Training Type: Select the corresponding training type from the dropdown list:
- chat: Plain text dialogue model training
- embedding: Text parsing model training
- vision-language: Vision-to-language multimodal model training
- image-generation: Image generation model training

Lifecycle Configuration¶

Lifecycle: Select the model's lifecycle path.
- For detailed explanations, please refer to: Model Lifecycle Management
- Configuration requirements corresponding to different lifecycle options:

Lifecycle Option	Mandatory Configurations	Optional Configurations
Customized Model	Training code file, Training environment	Customized Model Inference Function • If enabled, requires: Inference code file, Conda environment name
Complete Model	Saving code file, Training environment	Complete Model Inference Function • If enabled, requires: Inference code file, Conda environment name
Live Model	Deployment environment selection	• Custom deployment environment requires: Deployment environment code file, Conda environment name

Python File Configuration¶

Configure the actual Python files and execution environments for each stage:

training: Python file and Conda environment used for the training stage.
saving: Python file and Conda environment used for the model saving stage.
inference-customized: Python file and Conda environment used for Customized Model inference.
inference-complete: Python file and Conda environment used for Complete Model inference.

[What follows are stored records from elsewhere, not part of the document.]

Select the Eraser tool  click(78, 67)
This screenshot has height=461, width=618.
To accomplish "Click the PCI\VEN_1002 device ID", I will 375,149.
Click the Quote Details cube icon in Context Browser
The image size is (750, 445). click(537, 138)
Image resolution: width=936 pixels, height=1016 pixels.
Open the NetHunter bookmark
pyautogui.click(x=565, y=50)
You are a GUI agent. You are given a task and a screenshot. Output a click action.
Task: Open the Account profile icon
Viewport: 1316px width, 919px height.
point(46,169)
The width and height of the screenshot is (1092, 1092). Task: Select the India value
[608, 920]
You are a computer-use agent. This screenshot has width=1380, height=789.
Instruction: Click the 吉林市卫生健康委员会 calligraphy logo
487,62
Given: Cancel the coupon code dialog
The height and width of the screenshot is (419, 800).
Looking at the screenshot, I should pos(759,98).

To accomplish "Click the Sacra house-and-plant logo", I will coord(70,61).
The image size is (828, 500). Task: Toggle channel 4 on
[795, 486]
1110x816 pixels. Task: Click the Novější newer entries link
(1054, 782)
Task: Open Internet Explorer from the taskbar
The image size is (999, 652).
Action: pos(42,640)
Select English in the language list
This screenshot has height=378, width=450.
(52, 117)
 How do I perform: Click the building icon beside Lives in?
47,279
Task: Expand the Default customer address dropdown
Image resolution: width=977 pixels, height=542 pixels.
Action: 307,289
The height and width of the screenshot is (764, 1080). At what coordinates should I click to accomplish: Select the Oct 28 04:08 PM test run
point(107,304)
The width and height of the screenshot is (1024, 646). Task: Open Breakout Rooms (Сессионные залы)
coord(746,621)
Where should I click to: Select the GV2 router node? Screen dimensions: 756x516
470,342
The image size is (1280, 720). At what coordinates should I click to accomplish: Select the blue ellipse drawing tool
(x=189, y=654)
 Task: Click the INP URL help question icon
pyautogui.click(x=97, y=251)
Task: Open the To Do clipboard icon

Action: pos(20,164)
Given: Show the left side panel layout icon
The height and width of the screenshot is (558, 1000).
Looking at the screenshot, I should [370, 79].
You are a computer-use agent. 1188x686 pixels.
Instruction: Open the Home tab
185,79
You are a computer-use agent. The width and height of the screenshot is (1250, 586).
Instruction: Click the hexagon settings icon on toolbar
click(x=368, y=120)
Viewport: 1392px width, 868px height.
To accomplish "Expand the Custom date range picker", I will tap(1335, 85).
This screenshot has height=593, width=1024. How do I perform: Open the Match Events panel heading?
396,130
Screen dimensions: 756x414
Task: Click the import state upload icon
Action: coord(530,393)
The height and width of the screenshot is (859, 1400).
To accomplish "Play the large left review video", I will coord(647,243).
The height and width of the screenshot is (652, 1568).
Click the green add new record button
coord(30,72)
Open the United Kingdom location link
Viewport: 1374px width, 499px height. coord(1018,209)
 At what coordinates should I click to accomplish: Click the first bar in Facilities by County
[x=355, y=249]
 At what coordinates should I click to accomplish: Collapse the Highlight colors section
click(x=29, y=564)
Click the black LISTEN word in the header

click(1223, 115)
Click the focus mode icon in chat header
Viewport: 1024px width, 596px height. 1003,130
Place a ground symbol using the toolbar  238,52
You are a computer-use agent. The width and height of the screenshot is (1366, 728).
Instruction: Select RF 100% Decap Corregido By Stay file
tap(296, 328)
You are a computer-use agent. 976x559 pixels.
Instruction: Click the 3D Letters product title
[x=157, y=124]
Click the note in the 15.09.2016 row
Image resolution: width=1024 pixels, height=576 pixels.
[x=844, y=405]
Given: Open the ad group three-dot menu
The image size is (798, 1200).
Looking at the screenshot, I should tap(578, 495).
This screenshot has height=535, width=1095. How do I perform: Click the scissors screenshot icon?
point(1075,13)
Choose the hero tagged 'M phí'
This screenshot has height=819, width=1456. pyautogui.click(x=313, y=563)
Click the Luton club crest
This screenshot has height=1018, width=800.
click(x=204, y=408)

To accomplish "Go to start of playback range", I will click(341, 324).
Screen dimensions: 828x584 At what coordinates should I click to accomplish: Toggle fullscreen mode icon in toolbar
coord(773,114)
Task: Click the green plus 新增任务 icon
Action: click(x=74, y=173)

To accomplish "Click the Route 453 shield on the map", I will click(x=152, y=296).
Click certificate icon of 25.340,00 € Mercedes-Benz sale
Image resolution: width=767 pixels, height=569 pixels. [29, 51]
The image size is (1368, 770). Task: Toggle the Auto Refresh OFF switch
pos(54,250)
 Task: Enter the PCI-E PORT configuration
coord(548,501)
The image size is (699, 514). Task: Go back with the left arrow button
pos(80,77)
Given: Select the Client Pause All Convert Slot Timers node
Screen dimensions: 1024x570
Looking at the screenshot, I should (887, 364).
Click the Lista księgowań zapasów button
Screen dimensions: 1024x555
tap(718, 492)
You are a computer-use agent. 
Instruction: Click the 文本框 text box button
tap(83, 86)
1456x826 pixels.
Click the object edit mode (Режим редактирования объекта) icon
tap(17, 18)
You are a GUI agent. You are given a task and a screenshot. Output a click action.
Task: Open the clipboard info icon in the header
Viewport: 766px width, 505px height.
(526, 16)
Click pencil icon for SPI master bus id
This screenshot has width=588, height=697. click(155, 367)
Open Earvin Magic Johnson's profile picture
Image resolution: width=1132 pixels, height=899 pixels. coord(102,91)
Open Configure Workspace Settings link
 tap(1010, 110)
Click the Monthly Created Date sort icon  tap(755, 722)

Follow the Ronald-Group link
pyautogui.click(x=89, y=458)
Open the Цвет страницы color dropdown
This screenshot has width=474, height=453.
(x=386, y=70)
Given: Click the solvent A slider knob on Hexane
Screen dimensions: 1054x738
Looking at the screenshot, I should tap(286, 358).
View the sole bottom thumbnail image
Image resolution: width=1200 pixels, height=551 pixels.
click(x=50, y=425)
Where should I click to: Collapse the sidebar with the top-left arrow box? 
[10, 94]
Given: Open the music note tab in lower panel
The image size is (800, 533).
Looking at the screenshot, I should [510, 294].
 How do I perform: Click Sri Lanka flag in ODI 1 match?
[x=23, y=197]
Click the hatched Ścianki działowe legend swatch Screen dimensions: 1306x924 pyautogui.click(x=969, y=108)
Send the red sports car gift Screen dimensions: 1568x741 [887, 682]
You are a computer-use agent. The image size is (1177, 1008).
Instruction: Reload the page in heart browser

Tips: Fields marked with * are mandatory. Please complete the file configurations for the corresponding stages based on the selected lifecycle path.

Note: Adding new training methods is available only for commercial users. Noncommercial users are encouraged to modify and use the built-in custom01 and custom02 methods, which are fully customizable and serve as templates. See the Developer Guide for implementation details.

Delete an Existing Training Method¶

To remove a method:

Click "Delete" on the desired training method
This method will no longer be selectable in the Model Training interface

Note: Deletion is restricted to commercial users to protect stability and integrity of preconfigured workflows.

Pre-installed Training Methods¶

To help users get started quickly, DeepExtension provides several pre-installed training methods based on your operating environment.

CUDA（Linux or Windows via WSL) Users¶

GRPO-Demo: A ready-to-use GRPO (Guided Reinforcement with Prompt Optimization) method for logic-aligned fine-tuning
SFT-Demo: A supervised fine-tuning example suitable for small-scale tasks
Custom01 and Custom02: Fully customizable templates that developers can extend for their own training logic

For macOS Users (with MLX)¶

MLX-Demo: A demonstration training method using Apple’s MLX framework, optimized for M-series chips
Custom01 and Custom02: Same customizable templates for developers

GRPO-Demo, SFT-Demo, and MLX-Demo are fully configured and come with sample datasets to help you try out DeepExtension’s training features immediately.

Custom01 and Custom02 are designed to be extended by developers with AI or ML expertise.
See Implement Your Own Training for step-by-step instructions on customizing your training logic.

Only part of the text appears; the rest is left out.